• EXERCISE AIM:
Of the lines listed below, return exactly those that run from the line containing "Where should I click to: Toggle" through the line containing "You are a GUI", both included.

• SOURCE MATERIAL:
◇ ◇ ◇ ◇

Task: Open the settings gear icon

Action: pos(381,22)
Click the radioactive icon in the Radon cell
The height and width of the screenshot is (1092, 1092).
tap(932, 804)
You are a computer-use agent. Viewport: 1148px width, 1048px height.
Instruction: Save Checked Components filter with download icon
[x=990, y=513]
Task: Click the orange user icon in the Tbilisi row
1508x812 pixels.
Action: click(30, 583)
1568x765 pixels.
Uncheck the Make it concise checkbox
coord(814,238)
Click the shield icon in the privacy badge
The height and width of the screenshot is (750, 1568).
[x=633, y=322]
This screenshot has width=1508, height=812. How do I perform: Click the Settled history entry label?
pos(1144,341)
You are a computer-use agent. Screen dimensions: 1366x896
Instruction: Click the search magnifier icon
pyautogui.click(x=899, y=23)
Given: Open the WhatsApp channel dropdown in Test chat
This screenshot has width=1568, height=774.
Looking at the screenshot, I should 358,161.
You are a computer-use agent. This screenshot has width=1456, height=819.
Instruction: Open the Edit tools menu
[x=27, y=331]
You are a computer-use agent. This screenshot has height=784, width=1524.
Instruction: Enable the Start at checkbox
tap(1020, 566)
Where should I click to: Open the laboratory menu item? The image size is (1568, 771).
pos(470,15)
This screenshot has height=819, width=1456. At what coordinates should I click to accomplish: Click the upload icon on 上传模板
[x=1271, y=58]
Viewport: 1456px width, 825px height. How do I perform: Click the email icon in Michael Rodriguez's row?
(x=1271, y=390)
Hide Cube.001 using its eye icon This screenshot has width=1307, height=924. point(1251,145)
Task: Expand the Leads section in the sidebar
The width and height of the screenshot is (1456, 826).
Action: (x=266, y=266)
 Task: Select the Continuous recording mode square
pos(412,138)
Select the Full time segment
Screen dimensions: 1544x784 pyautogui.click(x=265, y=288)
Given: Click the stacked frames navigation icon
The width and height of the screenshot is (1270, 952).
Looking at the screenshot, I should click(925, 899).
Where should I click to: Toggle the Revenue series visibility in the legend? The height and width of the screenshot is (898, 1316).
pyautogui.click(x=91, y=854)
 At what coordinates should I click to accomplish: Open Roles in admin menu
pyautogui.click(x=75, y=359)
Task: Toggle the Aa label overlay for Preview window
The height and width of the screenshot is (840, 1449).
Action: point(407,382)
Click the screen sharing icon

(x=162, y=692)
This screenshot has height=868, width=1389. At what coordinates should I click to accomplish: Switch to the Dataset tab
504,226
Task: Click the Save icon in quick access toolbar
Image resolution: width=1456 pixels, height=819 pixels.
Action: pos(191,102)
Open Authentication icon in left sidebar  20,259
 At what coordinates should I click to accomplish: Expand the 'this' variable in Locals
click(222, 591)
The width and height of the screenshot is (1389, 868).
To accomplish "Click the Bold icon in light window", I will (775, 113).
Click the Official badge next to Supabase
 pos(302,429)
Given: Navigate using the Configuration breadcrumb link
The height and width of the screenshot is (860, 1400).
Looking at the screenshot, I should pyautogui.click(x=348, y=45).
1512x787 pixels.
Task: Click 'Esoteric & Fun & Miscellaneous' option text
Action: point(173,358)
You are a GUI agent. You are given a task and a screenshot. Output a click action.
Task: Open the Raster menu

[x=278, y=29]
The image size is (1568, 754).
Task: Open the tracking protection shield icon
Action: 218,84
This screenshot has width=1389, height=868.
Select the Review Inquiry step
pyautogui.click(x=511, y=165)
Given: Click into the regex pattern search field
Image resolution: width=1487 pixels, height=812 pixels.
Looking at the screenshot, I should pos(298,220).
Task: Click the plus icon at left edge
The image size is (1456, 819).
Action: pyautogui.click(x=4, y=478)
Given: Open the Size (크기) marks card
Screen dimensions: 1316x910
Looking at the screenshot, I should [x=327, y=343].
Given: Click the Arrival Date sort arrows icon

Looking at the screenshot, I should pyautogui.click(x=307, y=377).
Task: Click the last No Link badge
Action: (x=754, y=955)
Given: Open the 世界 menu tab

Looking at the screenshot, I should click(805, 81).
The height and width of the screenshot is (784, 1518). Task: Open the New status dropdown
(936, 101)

◇ ◇ ◇ ◇

• SOLUTION BELOW:
Where should I click to: Toggle the Revenue series visibility in the legend? The height and width of the screenshot is (898, 1316).
pyautogui.click(x=91, y=854)
 At what coordinates should I click to accomplish: Open Roles in admin menu
pyautogui.click(x=75, y=359)
Task: Toggle the Aa label overlay for Preview window
The height and width of the screenshot is (840, 1449).
Action: point(407,382)
Click the screen sharing icon

(x=162, y=692)
This screenshot has height=868, width=1389. At what coordinates should I click to accomplish: Switch to the Dataset tab
504,226
Task: Click the Save icon in quick access toolbar
Image resolution: width=1456 pixels, height=819 pixels.
Action: pos(191,102)
Open Authentication icon in left sidebar  20,259
 At what coordinates should I click to accomplish: Expand the 'this' variable in Locals
click(222, 591)
The width and height of the screenshot is (1389, 868).
To accomplish "Click the Bold icon in light window", I will (775, 113).
Click the Official badge next to Supabase
 pos(302,429)
Given: Navigate using the Configuration breadcrumb link
The height and width of the screenshot is (860, 1400).
Looking at the screenshot, I should pyautogui.click(x=348, y=45).
1512x787 pixels.
Task: Click 'Esoteric & Fun & Miscellaneous' option text
Action: point(173,358)
You are a GUI agent. You are given a task and a screenshot. Output a click action.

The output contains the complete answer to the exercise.